Frente a la fachada ennegrecida de la mezquita bombardeada, emergen de repente dos milicianos con sus rifles. “Desde que comenzó la guerra en Gaza, la sensación es que no entran a por alguien, sino que vienen buscando sangre”, asegura uno de ellos. “Este ha sido el ataque más agresivo. Todo lo que estaba prohibido usar ahora está permitido. Pero no se dan cuenta de que, cuanto más agresivos sean, más se motiva la gente aquí para unirse a la resistencia”, dice otro mientras toquetea el cargador. A su lado, un mural con dibujos recuerda a los “mártires” de anteriores redadas israelíes con un grafiti para subrayar que su memoria traspasa generaciones.
Hassan se toma con filosofía haber pasado ocho horas esposado junto con sus dos sobrinos porque, cuenta, al tener 63 años, le esposaron con las manos por delante (no por detrás, como a sus parientes), sin apretar casi (por eso se las pudo quitar el primero cuando se marcharon los soldados sin quitárselas) y le permitieron ir al baño. Los sobrinos se llevaron la peor parte: “Lo primero que hicieron los soldados al entrar es separar hombres de mujeres y niños, y coger todos los móviles. Le pidieron a mi sobrino el PIN y dijo que no lo sabía, que era el de su mujer. Me hicieron llamar a su padre y le dijeron: ‘Sería una pena que no nos lo dieses y que peguemos a los chicos hasta que nos lo acabes dando igual. El resultado será el mismo”.
Lo obtuvieron, obviamente, y cuenta que encontraron una foto en el móvil de uno de los sobrinos posando con un arma larga junto a milicianos. “Ahí se le pegaron bastante”, añade, aunque no se lo llevaron arrestado. Lo que más le preocupa ahora es que explotaron la puerta de entrada de su edificio y él gana apenas entre 30 y 100 shekels al día (entre ocho y 25 euros) de vender los pepinos que recoge.
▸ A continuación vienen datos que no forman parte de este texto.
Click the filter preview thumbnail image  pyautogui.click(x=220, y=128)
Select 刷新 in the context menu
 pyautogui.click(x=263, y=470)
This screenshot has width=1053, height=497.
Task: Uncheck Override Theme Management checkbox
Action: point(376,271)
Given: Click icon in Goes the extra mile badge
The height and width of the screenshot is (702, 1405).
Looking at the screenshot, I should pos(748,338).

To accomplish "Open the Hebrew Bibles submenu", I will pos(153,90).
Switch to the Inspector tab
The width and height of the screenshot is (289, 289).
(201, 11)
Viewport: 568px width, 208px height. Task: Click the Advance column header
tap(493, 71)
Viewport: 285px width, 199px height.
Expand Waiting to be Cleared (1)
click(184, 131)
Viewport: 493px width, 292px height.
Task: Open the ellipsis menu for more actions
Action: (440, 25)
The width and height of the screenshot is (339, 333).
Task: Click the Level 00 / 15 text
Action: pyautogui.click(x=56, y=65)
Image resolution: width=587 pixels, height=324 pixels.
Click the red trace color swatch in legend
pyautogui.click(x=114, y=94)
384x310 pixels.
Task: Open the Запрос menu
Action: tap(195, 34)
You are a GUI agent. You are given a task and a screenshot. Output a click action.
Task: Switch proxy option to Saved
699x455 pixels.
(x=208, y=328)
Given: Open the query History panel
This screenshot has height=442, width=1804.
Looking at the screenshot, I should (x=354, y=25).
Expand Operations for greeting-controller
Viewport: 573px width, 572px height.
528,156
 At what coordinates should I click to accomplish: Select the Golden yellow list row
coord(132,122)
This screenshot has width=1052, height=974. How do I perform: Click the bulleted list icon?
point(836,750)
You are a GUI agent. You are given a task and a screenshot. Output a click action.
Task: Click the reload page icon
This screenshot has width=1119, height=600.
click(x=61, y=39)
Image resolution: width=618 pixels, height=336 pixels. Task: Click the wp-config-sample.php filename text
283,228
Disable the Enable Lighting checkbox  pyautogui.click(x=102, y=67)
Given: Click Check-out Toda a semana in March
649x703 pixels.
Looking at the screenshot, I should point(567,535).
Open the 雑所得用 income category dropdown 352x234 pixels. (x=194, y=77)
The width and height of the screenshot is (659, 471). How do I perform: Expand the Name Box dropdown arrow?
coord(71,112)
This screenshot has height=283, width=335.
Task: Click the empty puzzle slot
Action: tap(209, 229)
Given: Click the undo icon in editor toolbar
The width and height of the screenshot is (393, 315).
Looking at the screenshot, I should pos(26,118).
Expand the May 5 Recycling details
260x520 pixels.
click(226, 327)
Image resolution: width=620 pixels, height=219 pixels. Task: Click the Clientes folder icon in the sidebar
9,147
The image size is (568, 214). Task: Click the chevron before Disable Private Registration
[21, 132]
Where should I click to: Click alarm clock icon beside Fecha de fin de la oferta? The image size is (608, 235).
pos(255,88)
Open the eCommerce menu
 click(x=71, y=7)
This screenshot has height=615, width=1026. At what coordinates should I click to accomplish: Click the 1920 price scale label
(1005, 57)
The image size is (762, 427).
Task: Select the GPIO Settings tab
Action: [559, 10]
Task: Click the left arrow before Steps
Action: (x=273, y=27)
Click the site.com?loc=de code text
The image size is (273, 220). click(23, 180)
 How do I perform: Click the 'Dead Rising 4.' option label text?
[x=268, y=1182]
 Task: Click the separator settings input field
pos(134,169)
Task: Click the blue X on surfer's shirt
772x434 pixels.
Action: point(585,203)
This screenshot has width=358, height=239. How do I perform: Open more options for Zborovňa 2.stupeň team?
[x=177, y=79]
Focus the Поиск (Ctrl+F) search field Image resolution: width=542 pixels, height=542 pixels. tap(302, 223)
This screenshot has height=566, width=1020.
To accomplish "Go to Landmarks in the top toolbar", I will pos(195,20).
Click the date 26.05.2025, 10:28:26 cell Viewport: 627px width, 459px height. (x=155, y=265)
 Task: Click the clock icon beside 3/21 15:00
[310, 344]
Los milicianos se marchan a los pocos minutos: un helicóptero militar aparece en el cielo y circula el rumor de que el ejército acumula tropas junto a un retén cercano, lo que podría indicar un regreso inminente al campamento que no sucede. El retén es donde una cola interminable de vehículos espera el registro displicente de dos soldados israelíes que, al igual que los milicianos en Fara’a, acaban de salir de la adolescencia. Una barrera corta la ruta más rápida al campamento y los militares dan la orden de no girar hacia una extensión de la carretera 60, inaugurada el año pasado por presión de los líderes colonos, por lo peligroso de atravesar la localidad palestina de Huwara. Hoy luce vacía porque los colonos de la zona (particularmente radicales) siguen cruzando por medio de Huwara para ―como suelen decir― “mostrar presencia judía”.